### Exercise brief
Rewrite the lines below, swapping every "icon" for "symbol" and keeping everything else the same.

### Provided entries
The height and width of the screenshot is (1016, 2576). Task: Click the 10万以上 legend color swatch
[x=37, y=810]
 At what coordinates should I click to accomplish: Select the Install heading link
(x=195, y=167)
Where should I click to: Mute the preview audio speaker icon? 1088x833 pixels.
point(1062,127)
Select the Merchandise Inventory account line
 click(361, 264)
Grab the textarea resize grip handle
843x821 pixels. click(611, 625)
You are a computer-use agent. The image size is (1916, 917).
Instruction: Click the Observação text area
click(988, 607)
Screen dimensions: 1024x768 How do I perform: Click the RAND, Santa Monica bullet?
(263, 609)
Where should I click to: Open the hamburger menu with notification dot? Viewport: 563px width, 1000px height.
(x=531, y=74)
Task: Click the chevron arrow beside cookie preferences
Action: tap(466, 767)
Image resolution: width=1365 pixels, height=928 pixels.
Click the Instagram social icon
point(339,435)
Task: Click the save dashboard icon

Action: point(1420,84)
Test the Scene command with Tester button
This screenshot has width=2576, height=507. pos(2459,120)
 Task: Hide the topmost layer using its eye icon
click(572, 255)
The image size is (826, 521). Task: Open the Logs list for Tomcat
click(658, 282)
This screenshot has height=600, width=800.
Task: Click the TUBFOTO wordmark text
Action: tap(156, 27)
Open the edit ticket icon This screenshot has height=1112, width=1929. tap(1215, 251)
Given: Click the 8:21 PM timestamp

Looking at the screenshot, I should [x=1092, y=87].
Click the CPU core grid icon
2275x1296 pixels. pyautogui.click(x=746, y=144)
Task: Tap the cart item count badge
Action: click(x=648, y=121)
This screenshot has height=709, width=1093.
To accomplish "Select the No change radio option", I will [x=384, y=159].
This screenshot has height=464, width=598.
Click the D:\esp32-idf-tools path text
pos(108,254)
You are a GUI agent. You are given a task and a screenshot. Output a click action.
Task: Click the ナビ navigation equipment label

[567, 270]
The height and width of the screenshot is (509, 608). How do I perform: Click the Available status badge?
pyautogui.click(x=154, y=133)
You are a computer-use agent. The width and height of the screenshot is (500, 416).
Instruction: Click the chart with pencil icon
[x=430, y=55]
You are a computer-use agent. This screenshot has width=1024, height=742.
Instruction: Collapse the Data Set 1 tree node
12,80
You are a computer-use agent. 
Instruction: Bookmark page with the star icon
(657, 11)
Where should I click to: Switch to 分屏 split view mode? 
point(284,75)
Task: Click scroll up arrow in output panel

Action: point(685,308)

### Task response
The height and width of the screenshot is (1016, 2576). Task: Click the 10万以上 legend color swatch
[x=37, y=810]
 At what coordinates should I click to accomplish: Select the Install heading link
(x=195, y=167)
Where should I click to: Mute the preview audio speaker symbol? 1088x833 pixels.
point(1062,127)
Select the Merchandise Inventory account line
 click(361, 264)
Grab the textarea resize grip handle
843x821 pixels. click(611, 625)
You are a computer-use agent. The image size is (1916, 917).
Instruction: Click the Observação text area
click(988, 607)
Screen dimensions: 1024x768 How do I perform: Click the RAND, Santa Monica bullet?
(263, 609)
Where should I click to: Open the hamburger menu with notification dot? Viewport: 563px width, 1000px height.
(x=531, y=74)
Task: Click the chevron arrow beside cookie preferences
Action: tap(466, 767)
Image resolution: width=1365 pixels, height=928 pixels.
Click the Instagram social symbol
point(339,435)
Task: Click the save dashboard symbol

Action: point(1420,84)
Test the Scene command with Tester button
This screenshot has width=2576, height=507. pos(2459,120)
 Task: Hide the topmost layer using its eye symbol
click(572, 255)
The image size is (826, 521). Task: Open the Logs list for Tomcat
click(658, 282)
This screenshot has height=600, width=800.
Task: Click the TUBFOTO wordmark text
Action: tap(156, 27)
Open the edit ticket symbol This screenshot has height=1112, width=1929. tap(1215, 251)
Given: Click the 8:21 PM timestamp

Looking at the screenshot, I should [x=1092, y=87].
Click the CPU core grid symbol
2275x1296 pixels. pyautogui.click(x=746, y=144)
Task: Tap the cart item count badge
Action: click(x=648, y=121)
This screenshot has height=709, width=1093.
To accomplish "Select the No change radio option", I will [x=384, y=159].
This screenshot has height=464, width=598.
Click the D:\esp32-idf-tools path text
pos(108,254)
You are a GUI agent. You are given a task and a screenshot. Output a click action.
Task: Click the ナビ navigation equipment label

[567, 270]
The height and width of the screenshot is (509, 608). How do I perform: Click the Available status badge?
pyautogui.click(x=154, y=133)
You are a computer-use agent. The width and height of the screenshot is (500, 416).
Instruction: Click the chart with pencil symbol
[x=430, y=55]
You are a computer-use agent. This screenshot has width=1024, height=742.
Instruction: Collapse the Data Set 1 tree node
12,80
You are a computer-use agent. 
Instruction: Bookmark page with the star symbol
(657, 11)
Where should I click to: Switch to 分屏 split view mode? 
point(284,75)
Task: Click scroll up arrow in output panel

Action: point(685,308)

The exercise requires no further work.